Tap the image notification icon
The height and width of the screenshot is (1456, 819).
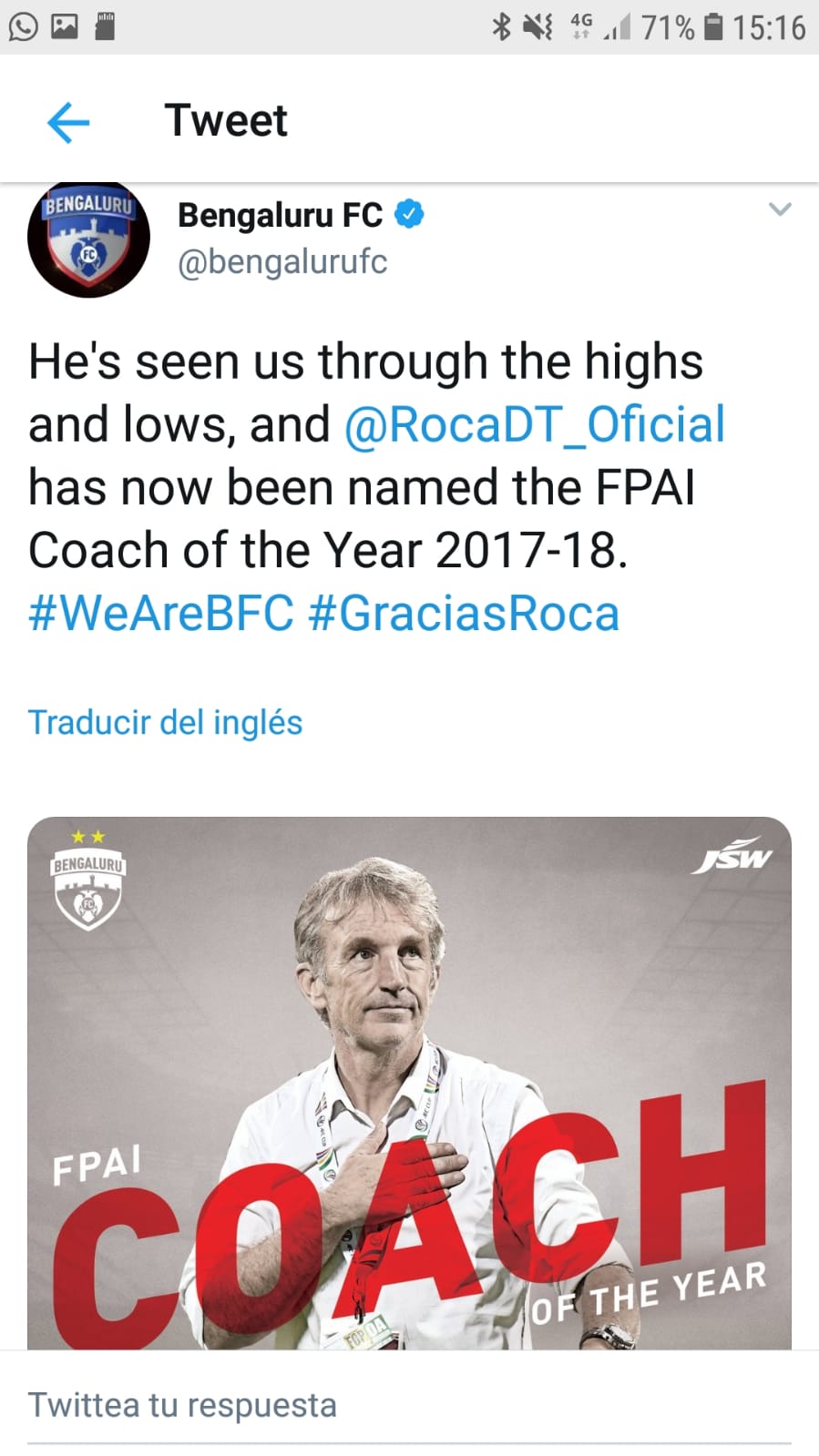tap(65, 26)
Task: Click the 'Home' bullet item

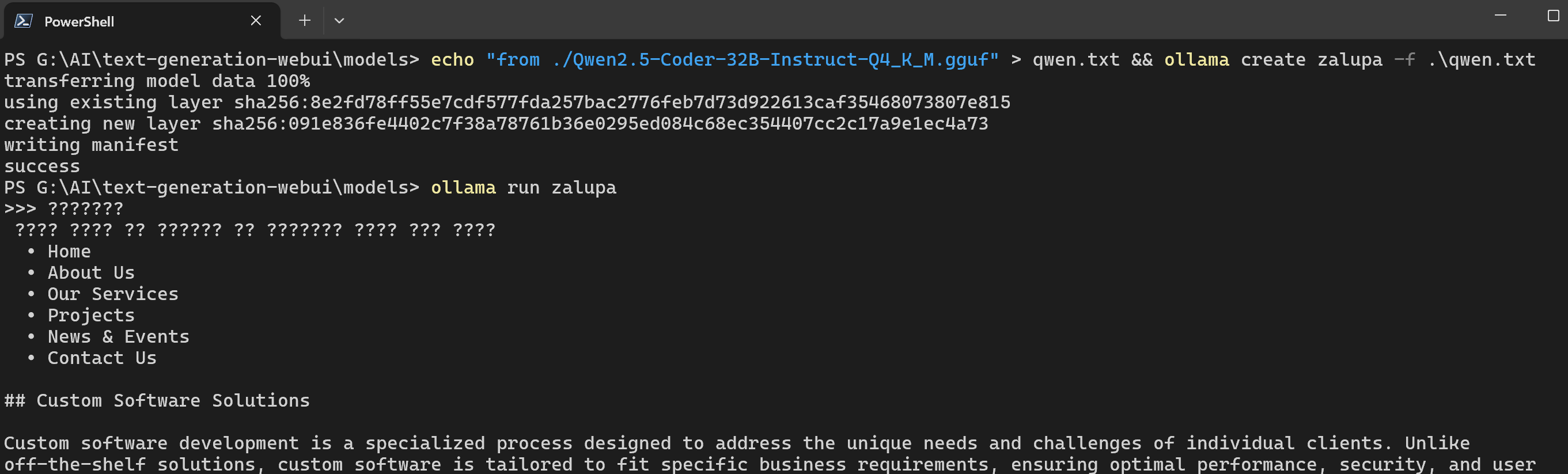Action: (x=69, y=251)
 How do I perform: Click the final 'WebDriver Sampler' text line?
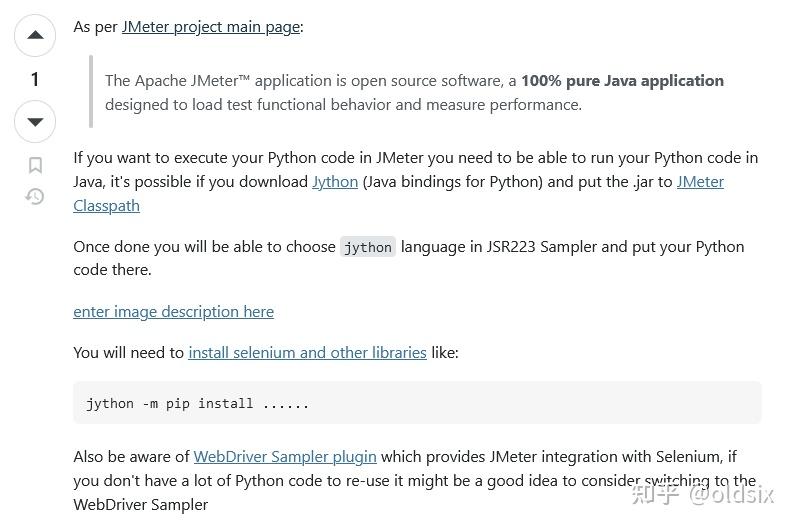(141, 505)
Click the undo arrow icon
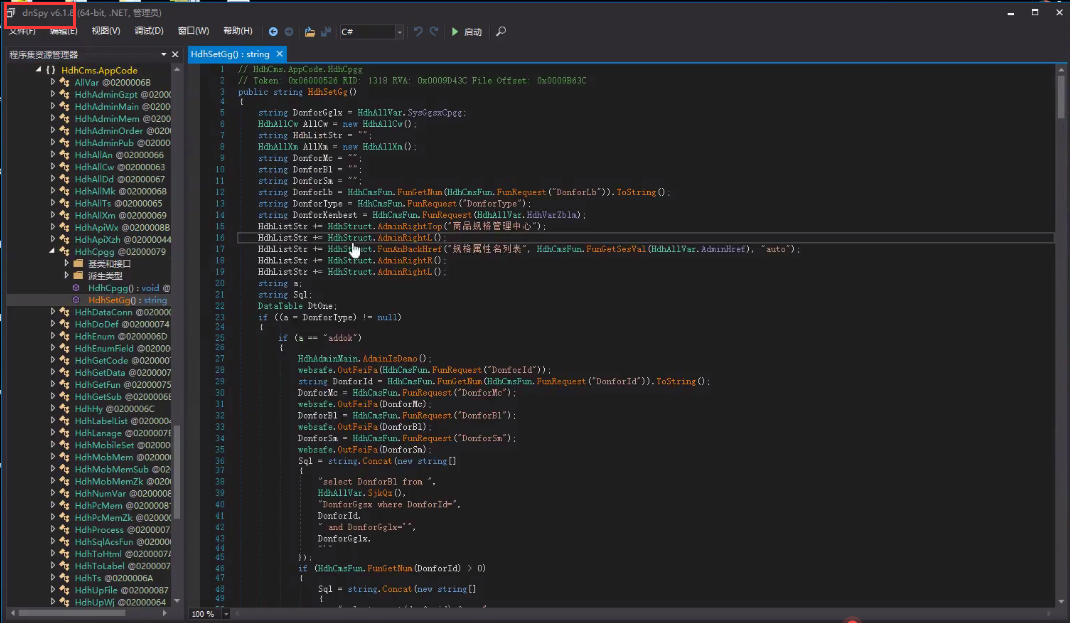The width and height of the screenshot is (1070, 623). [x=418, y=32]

____

- Exercise -
Leave the pictures out, and print every line of the listing exactly as written.

- Response -
Tap the image notification icon
The height and width of the screenshot is (1456, 819).
tap(65, 26)
Task: Click the 'Home' bullet item

Action: (x=69, y=251)
 How do I perform: Click the final 'WebDriver Sampler' text line?
(141, 505)
Click the undo arrow icon
The width and height of the screenshot is (1070, 623). [x=418, y=32]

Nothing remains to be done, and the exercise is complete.